Antes mesmo de conseguir ver bem a matrícula, já sei que é o mesmo carro que me tem andado a seguir nos últimos meses. O mesmo que ia atrás de mim esta tarde quando estava a conduzir com a Wendy. E agora apanhou-me sozinha. Numa esquina deserta. A meio da noite.

O Mazda encosta à berma da estrada. Consigo apenas distinguir a vaga silhueta de um homem no lugar do condutor. O motor desliga-se, mas deixa os faróis a brilhar na minha direção, suficientemente intensos para eu ter de me virar.

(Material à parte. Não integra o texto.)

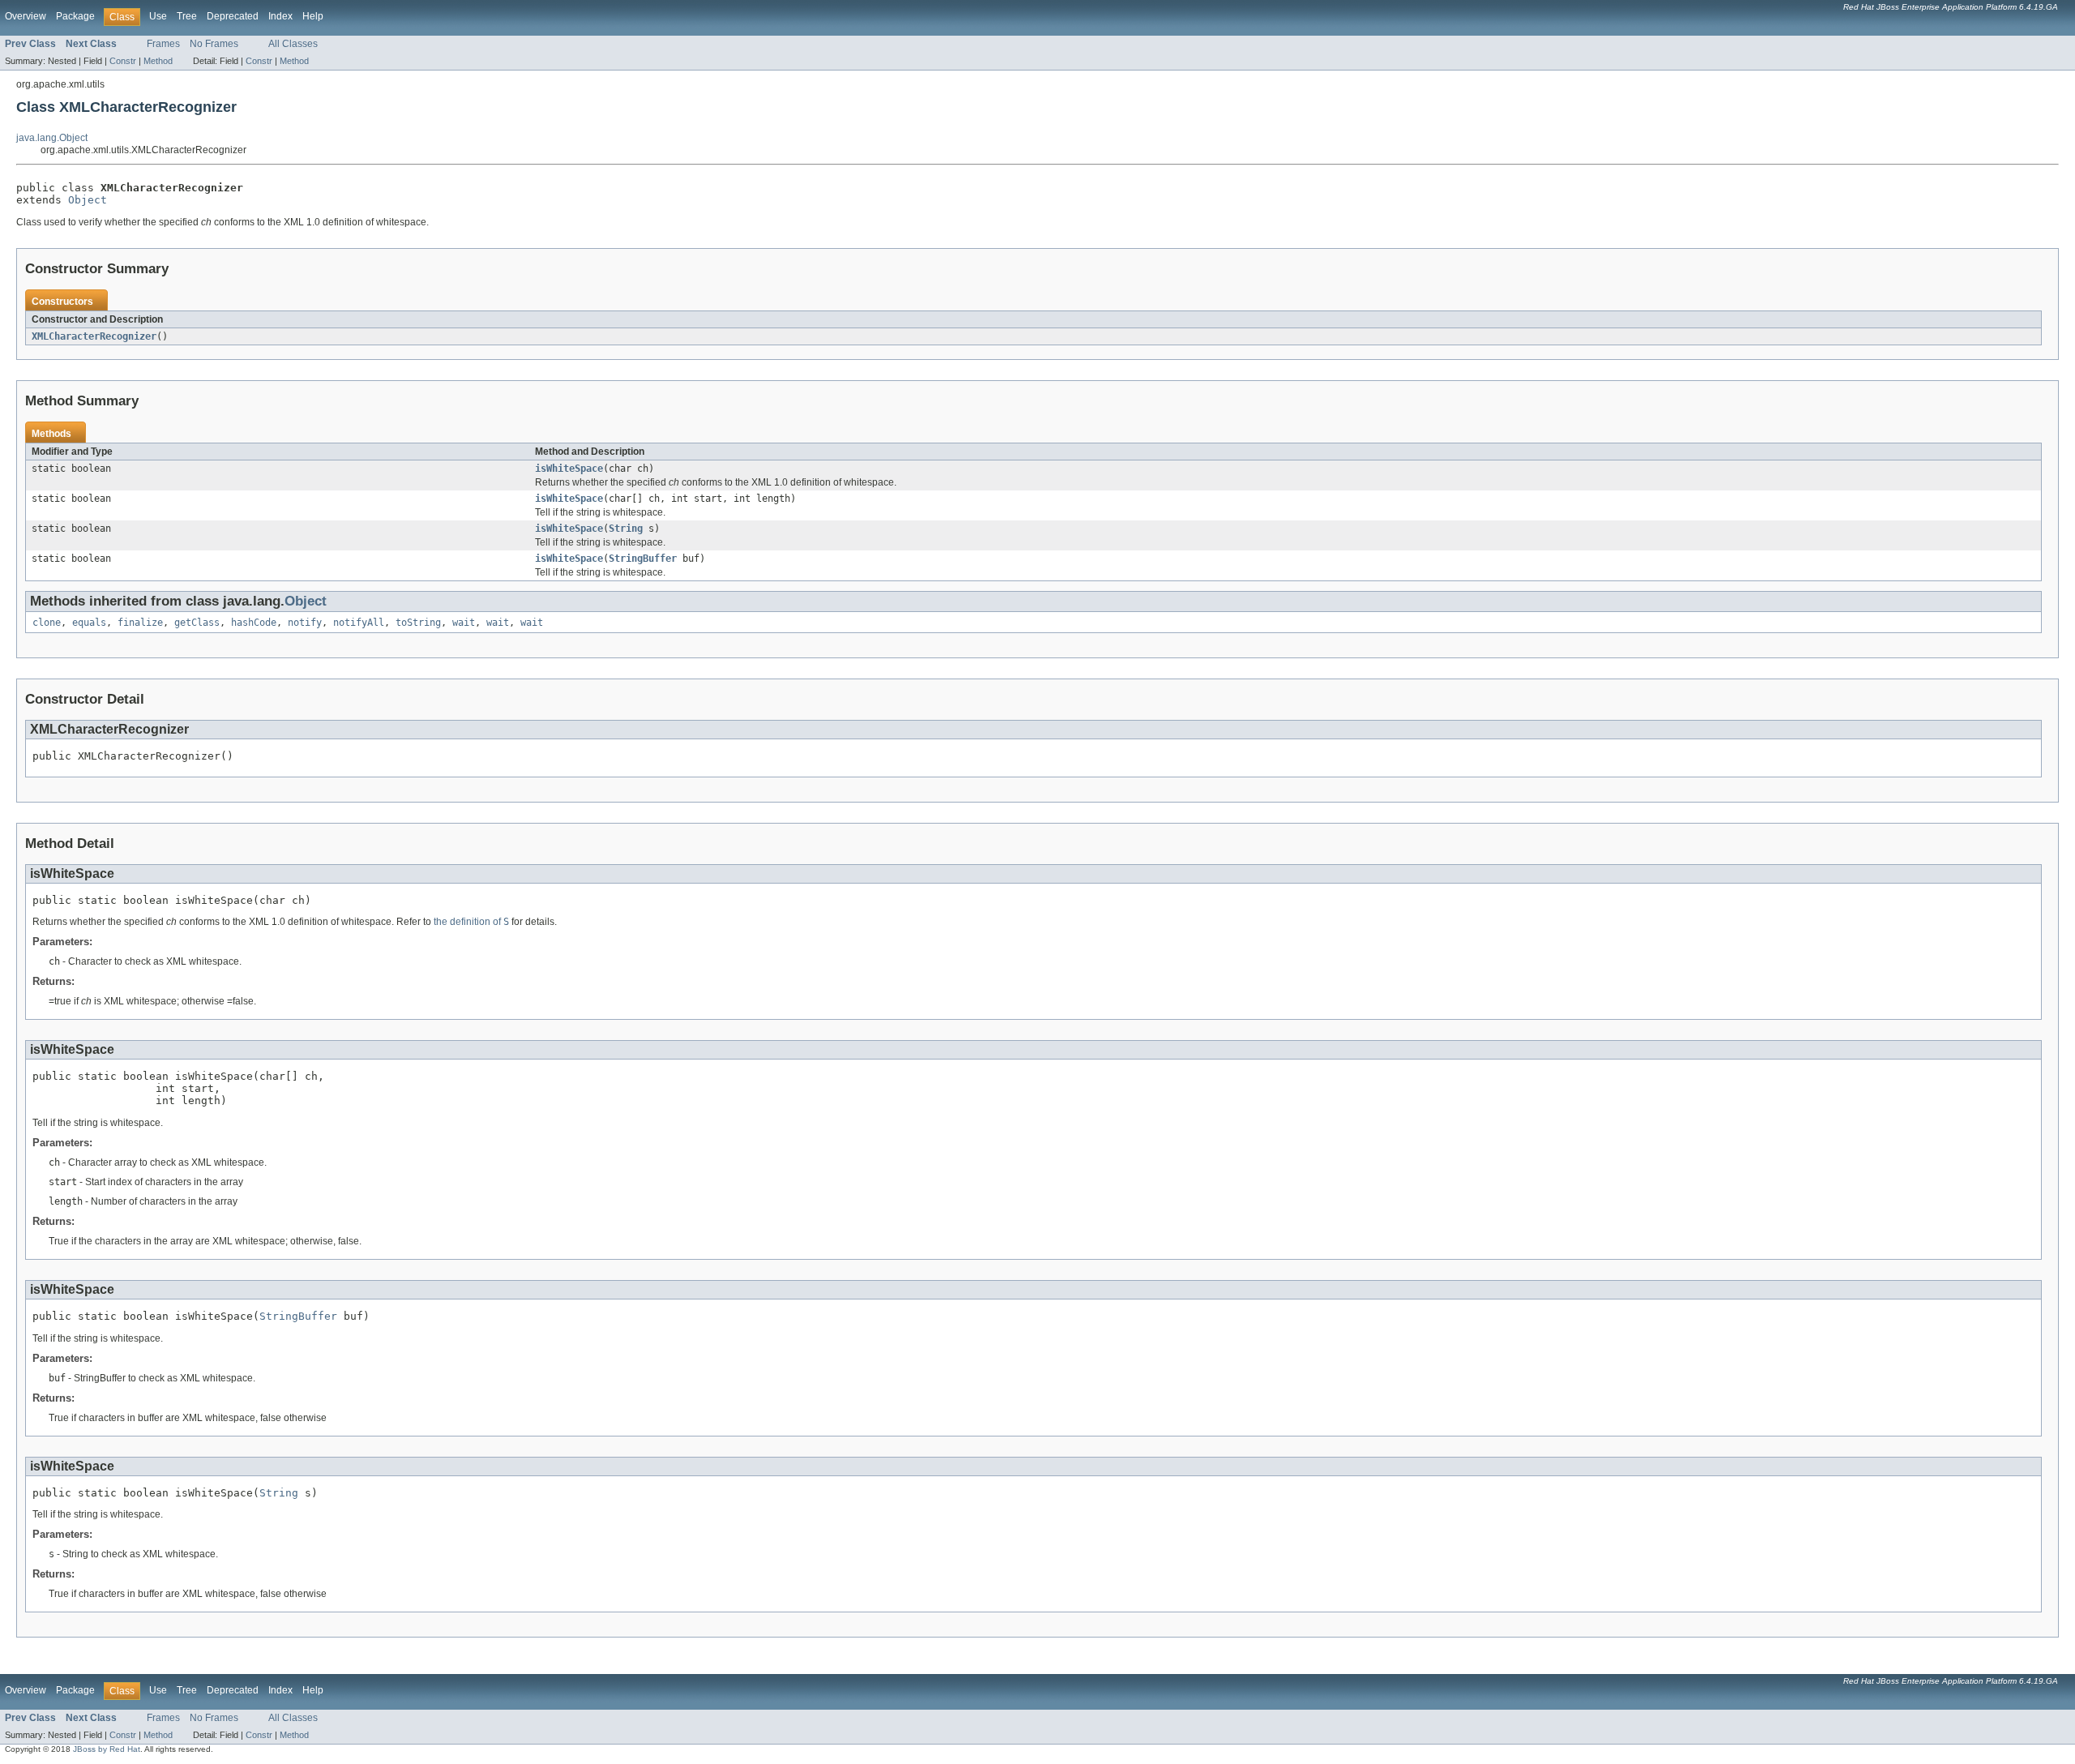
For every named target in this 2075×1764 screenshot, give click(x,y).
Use (158, 16)
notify (305, 622)
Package (75, 16)
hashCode (253, 622)
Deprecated (233, 16)
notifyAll (358, 622)
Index (280, 16)
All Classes (293, 43)
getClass (197, 622)
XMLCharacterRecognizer (94, 336)
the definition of (471, 921)
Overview (25, 16)
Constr (122, 61)
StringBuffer (643, 558)
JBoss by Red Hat (106, 1749)
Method (158, 61)
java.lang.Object (52, 137)
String (626, 528)
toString (418, 622)
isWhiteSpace (569, 468)
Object (87, 200)
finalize (140, 622)
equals (89, 622)
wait (463, 622)
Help (312, 16)
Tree (187, 16)
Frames (163, 43)
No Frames (214, 43)
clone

E, então, a porta do veículo abre-se.

31

Não vou cair sem dar luta.

Freneticamente, vasculho a minha bolsa à procura da minha lata de gás-pimenta. Ainda me resta algum, depois de ter atingido o Xavier naquela primeira vez. Se for o Douglas, não deixarei que me arranque qualquer informação. E, se for o Xavier, já o venci uma vez e posso voltar a fazê-lo. Não tenho medo.

Ainda que o meu coração esteja a palpitar com bastante violência enquanto o homem sai do carro.

Os meus dedos estabelecem contacto com a lata de gás-pimenta. Tiro-a, de dedo no bocal.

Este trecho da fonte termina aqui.